### Work instruction
Set down the records that follow exactly and completely.

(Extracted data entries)

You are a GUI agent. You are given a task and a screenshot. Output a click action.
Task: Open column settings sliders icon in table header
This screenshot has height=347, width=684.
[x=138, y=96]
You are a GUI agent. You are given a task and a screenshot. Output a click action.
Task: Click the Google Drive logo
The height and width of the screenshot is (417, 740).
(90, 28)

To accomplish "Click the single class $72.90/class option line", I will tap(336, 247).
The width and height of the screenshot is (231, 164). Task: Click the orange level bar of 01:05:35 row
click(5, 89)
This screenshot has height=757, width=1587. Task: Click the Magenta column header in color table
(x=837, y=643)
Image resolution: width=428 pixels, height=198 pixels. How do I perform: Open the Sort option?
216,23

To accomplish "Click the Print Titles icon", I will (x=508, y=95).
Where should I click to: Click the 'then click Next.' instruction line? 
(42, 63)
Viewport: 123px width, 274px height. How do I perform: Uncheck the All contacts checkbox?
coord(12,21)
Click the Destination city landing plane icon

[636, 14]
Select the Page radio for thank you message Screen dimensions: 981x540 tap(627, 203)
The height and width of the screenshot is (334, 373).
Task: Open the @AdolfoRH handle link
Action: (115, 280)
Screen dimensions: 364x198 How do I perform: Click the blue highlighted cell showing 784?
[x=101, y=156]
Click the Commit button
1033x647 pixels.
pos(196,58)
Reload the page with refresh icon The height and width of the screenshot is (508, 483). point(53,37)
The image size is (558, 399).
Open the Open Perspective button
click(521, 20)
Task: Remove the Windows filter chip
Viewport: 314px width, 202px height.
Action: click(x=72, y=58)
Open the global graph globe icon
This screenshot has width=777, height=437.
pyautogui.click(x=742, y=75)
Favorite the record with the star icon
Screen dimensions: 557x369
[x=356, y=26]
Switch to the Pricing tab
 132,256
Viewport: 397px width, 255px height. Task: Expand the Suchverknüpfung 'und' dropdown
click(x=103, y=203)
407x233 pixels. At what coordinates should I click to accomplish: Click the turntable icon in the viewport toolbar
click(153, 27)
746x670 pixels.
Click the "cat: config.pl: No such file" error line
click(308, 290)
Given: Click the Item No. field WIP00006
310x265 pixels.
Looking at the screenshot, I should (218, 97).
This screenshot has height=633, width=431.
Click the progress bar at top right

### Result of the task
You are a GUI agent. You are given a task and a screenshot. Output a click action.
Task: Open column settings sliders icon in table header
This screenshot has height=347, width=684.
[x=138, y=96]
You are a GUI agent. You are given a task and a screenshot. Output a click action.
Task: Click the Google Drive logo
The height and width of the screenshot is (417, 740).
(90, 28)

To accomplish "Click the single class $72.90/class option line", I will tap(336, 247).
The width and height of the screenshot is (231, 164). Task: Click the orange level bar of 01:05:35 row
click(5, 89)
This screenshot has height=757, width=1587. Task: Click the Magenta column header in color table
(x=837, y=643)
Image resolution: width=428 pixels, height=198 pixels. How do I perform: Open the Sort option?
216,23

To accomplish "Click the Print Titles icon", I will (x=508, y=95).
Where should I click to: Click the 'then click Next.' instruction line? 
(42, 63)
Viewport: 123px width, 274px height. How do I perform: Uncheck the All contacts checkbox?
coord(12,21)
Click the Destination city landing plane icon

[636, 14]
Select the Page radio for thank you message Screen dimensions: 981x540 tap(627, 203)
The height and width of the screenshot is (334, 373).
Task: Open the @AdolfoRH handle link
Action: (115, 280)
Screen dimensions: 364x198 How do I perform: Click the blue highlighted cell showing 784?
[x=101, y=156]
Click the Commit button
1033x647 pixels.
pos(196,58)
Reload the page with refresh icon The height and width of the screenshot is (508, 483). point(53,37)
The image size is (558, 399).
Open the Open Perspective button
click(521, 20)
Task: Remove the Windows filter chip
Viewport: 314px width, 202px height.
Action: click(x=72, y=58)
Open the global graph globe icon
This screenshot has width=777, height=437.
pyautogui.click(x=742, y=75)
Favorite the record with the star icon
Screen dimensions: 557x369
[x=356, y=26]
Switch to the Pricing tab
 132,256
Viewport: 397px width, 255px height. Task: Expand the Suchverknüpfung 'und' dropdown
click(x=103, y=203)
407x233 pixels. At what coordinates should I click to accomplish: Click the turntable icon in the viewport toolbar
click(153, 27)
746x670 pixels.
Click the "cat: config.pl: No such file" error line
click(308, 290)
Given: Click the Item No. field WIP00006
310x265 pixels.
Looking at the screenshot, I should (218, 97).
This screenshot has height=633, width=431.
Click the progress bar at top right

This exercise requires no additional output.